Given records: Begin

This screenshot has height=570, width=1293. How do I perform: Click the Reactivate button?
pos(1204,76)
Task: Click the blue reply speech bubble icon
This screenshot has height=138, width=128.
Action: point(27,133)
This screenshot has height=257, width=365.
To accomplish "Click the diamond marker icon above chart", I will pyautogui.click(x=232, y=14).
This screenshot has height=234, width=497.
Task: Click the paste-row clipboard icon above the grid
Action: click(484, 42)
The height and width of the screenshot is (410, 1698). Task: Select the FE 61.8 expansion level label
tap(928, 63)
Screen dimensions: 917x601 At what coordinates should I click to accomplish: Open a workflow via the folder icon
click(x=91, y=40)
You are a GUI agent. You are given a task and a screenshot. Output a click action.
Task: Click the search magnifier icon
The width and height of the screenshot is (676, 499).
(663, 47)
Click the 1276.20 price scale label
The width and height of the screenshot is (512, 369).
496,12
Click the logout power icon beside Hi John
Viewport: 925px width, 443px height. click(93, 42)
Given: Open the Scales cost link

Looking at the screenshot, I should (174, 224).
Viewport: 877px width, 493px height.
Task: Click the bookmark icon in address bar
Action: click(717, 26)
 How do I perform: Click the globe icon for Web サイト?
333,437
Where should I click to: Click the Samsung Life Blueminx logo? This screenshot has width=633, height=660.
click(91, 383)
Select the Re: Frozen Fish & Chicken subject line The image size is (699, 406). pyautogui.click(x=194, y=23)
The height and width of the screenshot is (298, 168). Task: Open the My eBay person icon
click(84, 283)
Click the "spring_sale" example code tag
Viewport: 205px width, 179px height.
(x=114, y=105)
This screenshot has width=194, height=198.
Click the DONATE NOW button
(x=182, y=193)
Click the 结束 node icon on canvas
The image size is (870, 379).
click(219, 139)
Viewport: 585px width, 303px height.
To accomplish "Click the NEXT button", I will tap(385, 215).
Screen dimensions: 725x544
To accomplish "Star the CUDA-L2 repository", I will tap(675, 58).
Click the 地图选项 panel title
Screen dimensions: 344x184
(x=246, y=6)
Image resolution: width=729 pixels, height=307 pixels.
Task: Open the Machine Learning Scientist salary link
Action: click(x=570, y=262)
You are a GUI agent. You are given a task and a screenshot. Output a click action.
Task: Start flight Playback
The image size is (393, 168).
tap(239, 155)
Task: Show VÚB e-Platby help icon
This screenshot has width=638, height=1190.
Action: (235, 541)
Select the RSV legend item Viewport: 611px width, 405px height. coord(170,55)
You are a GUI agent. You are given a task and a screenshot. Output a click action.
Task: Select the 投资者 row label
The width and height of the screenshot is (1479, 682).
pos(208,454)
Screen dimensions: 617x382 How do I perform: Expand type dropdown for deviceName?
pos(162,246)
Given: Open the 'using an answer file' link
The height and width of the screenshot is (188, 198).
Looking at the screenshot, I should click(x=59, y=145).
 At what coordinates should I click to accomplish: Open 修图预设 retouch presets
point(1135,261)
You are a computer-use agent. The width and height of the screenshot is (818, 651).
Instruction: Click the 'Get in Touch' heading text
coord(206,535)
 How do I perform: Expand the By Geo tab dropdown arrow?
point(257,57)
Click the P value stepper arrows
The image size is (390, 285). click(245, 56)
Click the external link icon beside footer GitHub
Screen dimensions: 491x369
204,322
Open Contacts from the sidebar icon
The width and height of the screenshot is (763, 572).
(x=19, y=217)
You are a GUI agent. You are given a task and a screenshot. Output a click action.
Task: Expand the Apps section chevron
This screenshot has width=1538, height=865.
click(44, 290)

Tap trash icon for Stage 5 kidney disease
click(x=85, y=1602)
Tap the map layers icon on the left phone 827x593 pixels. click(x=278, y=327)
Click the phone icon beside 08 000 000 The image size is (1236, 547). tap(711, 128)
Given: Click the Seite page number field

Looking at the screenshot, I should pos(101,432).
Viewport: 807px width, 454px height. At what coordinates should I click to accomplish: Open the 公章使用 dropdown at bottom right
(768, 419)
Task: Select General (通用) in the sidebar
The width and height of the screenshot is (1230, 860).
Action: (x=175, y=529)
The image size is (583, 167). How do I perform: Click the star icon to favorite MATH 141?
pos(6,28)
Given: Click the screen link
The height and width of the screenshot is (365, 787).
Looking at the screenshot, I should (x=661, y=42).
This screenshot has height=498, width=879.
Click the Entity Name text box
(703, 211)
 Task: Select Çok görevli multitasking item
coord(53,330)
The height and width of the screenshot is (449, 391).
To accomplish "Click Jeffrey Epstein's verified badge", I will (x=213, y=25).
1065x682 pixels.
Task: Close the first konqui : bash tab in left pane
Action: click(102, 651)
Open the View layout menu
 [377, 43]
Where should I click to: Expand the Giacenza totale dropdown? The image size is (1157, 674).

Given records: End

The lines beginning with the one that holds "Task: Select Çok görevli multitasking item" and ending with the last line of the data above are to be reproduced exactly, and nothing else.

 Task: Select Çok görevli multitasking item
coord(53,330)
The height and width of the screenshot is (449, 391).
To accomplish "Click Jeffrey Epstein's verified badge", I will (x=213, y=25).
1065x682 pixels.
Task: Close the first konqui : bash tab in left pane
Action: click(102, 651)
Open the View layout menu
 [377, 43]
Where should I click to: Expand the Giacenza totale dropdown? The image size is (1157, 674).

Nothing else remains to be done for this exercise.